- Date: 19–26 June
- Edition: 3rd
- Category: World Series
- Draw: 32S / 16D
- Prize money: $700,000
- Surface: Grass / outdoor
- Location: Halle, North Rhine-Westphalia, Germany
- Venue: Gerry Weber Stadion

Champions

Singles
- Marc Rosset

Doubles
- Jacco Eltingh / Paul Haarhuis
| Gerry Weber Open |

= 1995 Gerry Weber Open =

The 1995 Gerry Weber Open was a men's tennis tournament played on outdoor grass courts. It was the 3rd edition of the Gerry Weber Open, and was part of the World Series of the 1995 ATP Tour.

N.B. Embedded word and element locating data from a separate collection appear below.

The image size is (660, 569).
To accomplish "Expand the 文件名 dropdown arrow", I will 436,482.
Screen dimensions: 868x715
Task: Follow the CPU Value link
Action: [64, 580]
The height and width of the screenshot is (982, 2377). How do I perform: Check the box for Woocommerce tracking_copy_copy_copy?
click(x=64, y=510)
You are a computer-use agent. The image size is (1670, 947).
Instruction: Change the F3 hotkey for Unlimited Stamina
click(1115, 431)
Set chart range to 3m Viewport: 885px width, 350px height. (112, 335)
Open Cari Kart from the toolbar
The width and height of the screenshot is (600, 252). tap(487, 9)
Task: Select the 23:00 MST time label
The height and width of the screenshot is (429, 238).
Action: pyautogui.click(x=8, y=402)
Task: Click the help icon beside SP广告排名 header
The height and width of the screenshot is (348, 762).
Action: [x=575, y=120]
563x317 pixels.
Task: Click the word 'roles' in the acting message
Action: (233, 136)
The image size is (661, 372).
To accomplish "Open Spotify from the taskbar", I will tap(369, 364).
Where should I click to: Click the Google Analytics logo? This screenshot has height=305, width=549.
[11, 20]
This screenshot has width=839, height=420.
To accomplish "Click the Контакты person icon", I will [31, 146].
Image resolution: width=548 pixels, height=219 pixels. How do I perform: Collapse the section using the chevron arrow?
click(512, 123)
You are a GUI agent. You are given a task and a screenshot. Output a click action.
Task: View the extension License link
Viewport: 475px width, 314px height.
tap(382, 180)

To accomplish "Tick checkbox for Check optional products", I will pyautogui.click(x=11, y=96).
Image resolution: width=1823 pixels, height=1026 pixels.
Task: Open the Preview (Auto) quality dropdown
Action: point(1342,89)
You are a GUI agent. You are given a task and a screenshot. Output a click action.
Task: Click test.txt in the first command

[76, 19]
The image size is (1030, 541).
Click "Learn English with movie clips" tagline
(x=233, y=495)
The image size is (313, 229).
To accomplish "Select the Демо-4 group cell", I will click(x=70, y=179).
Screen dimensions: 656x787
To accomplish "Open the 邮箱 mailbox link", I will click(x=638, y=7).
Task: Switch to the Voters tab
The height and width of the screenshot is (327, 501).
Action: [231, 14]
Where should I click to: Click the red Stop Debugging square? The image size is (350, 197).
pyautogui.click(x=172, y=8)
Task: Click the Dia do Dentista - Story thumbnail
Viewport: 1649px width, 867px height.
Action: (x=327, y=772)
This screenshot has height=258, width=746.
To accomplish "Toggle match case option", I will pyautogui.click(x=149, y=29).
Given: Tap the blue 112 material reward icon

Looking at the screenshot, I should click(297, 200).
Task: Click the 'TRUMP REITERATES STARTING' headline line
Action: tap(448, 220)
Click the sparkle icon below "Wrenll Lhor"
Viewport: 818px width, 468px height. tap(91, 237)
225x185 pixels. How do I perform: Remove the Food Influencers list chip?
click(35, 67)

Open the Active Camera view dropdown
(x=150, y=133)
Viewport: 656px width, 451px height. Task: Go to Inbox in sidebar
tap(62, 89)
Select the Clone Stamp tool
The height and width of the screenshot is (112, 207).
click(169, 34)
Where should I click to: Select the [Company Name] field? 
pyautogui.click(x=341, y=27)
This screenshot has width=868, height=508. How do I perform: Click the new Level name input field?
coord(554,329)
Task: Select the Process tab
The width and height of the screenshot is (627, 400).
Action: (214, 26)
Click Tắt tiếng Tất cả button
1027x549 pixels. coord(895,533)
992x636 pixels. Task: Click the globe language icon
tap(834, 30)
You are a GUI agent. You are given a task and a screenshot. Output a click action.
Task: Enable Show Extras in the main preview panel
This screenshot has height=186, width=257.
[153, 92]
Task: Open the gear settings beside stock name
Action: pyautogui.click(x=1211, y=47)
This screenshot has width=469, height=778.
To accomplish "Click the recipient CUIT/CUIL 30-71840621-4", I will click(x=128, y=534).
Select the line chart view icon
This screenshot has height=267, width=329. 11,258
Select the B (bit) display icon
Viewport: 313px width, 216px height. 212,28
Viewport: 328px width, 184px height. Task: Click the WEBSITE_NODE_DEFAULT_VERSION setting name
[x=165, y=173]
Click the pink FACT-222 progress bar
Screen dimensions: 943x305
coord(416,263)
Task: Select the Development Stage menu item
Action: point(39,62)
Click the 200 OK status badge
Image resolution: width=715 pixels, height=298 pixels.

It took place at the Gerry Weber Stadion in Halle, North Rhine-Westphalia, Germany, from 19 June through 26 June 1995. Fourth-seeded Marc Rosset won the singles title.

==Finals==

===Singles===

SUI Marc Rosset defeated GER Michael Stich 3–6, 7–6^{(13–11)}, 7–6^{(10–8)}
- It was Rosset's 2nd singles title of the year and the 11th of his career.

===Doubles===

NED Jacco Eltingh / NED Paul Haarhuis defeated RUS Yevgeny Kafelnikov / RUS Andrei Olhovskiy 6–2, 3–6, 6–3
- It was Eltingh's 3rd title of the year and the 27th of his career. It was Haarhuis' 4th title of the year and the 25th of his career.